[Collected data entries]
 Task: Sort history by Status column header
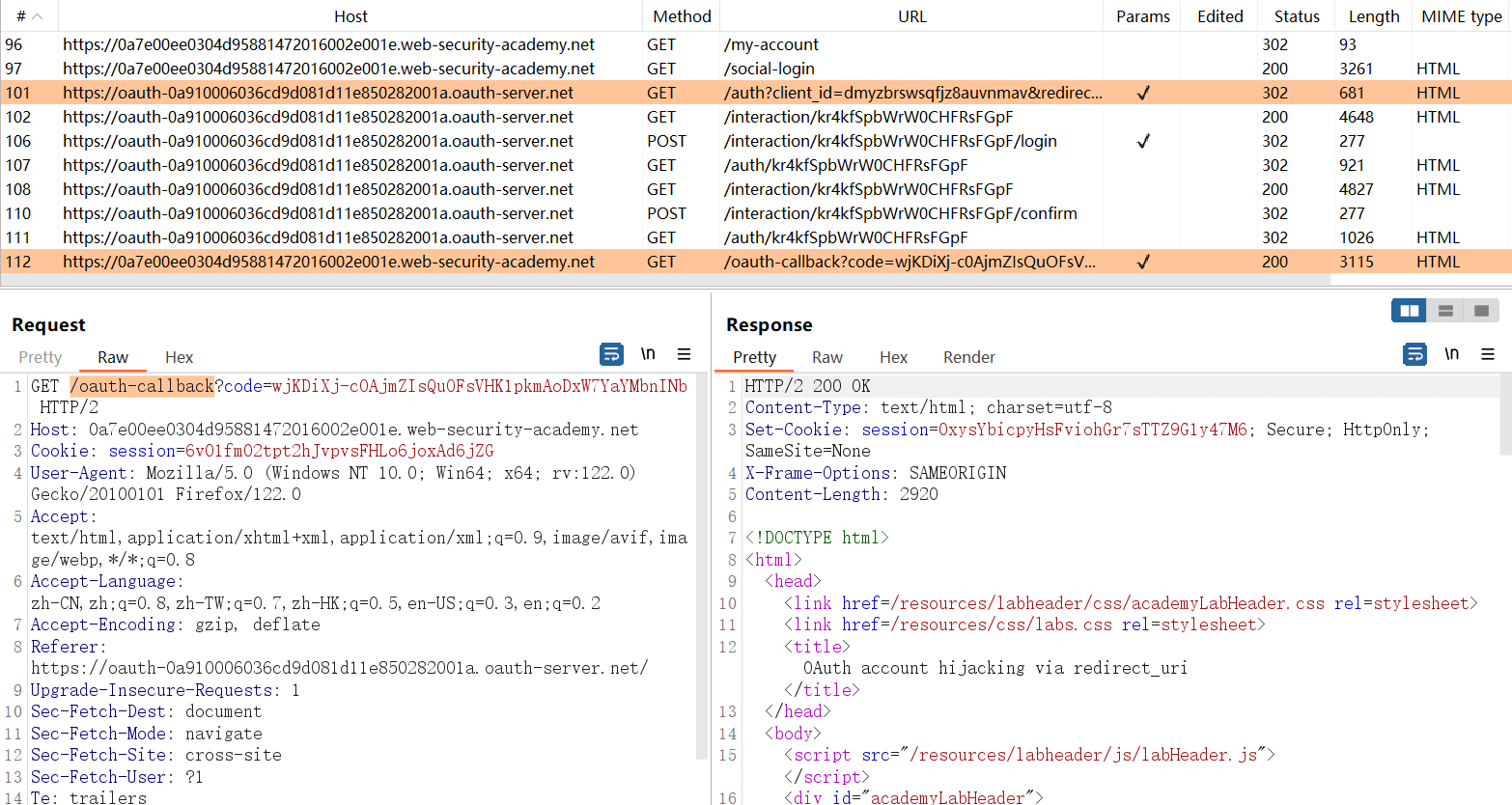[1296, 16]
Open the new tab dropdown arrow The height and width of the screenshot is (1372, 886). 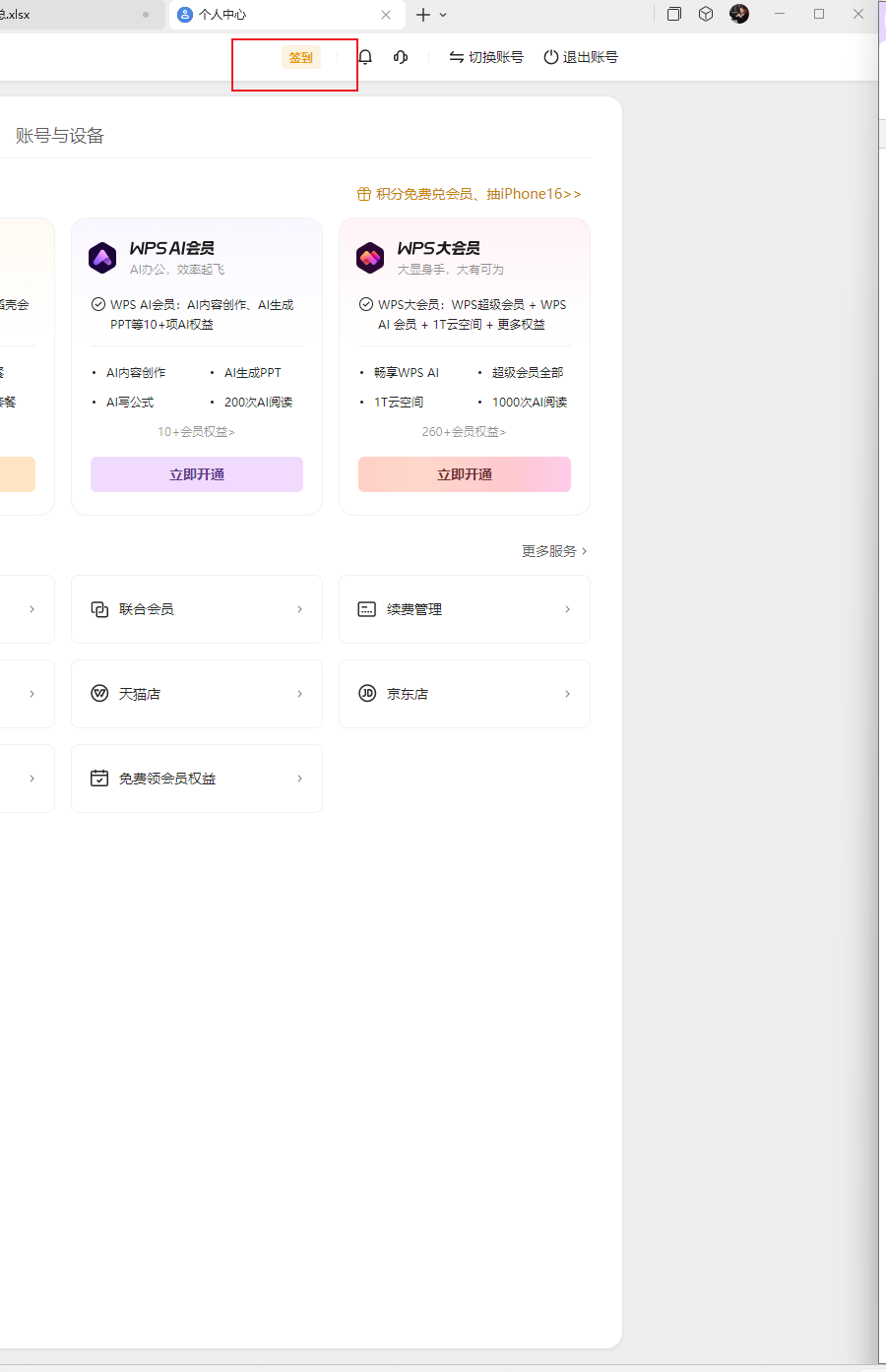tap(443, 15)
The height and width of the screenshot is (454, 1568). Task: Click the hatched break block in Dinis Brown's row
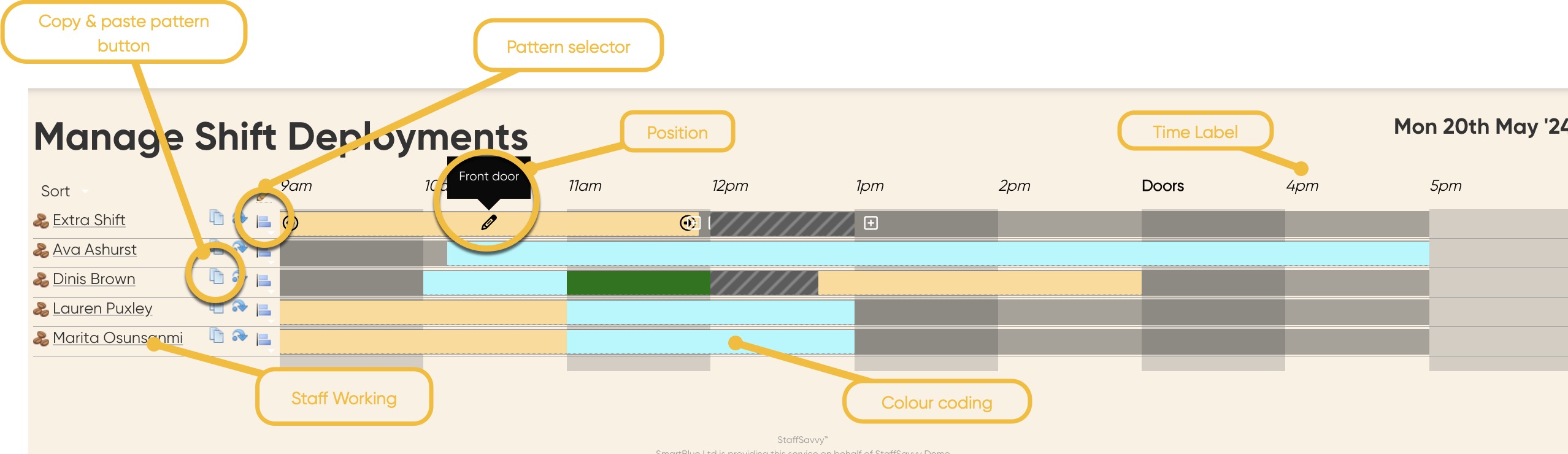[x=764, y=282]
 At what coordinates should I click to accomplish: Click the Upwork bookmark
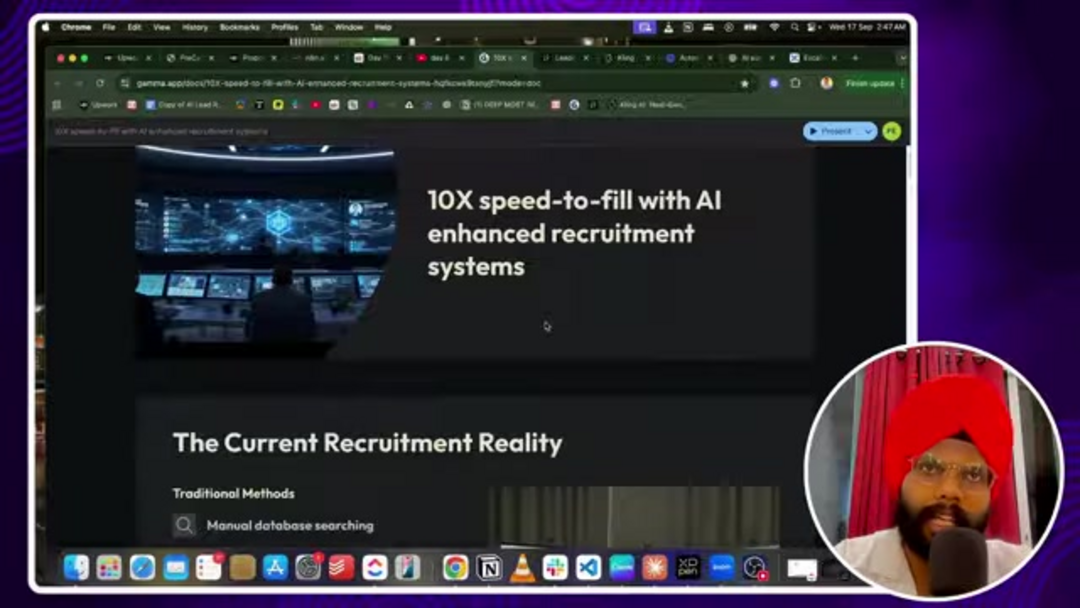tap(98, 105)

# EXERCISE DETAILS
Give again, word for word, the line containing "At what coordinates" and every line after it to the end of the records; leave out the pictures.

# REPLY TO THE EXERCISE
 At what coordinates should I click to accomplish: Click the Upwork bookmark
tap(98, 105)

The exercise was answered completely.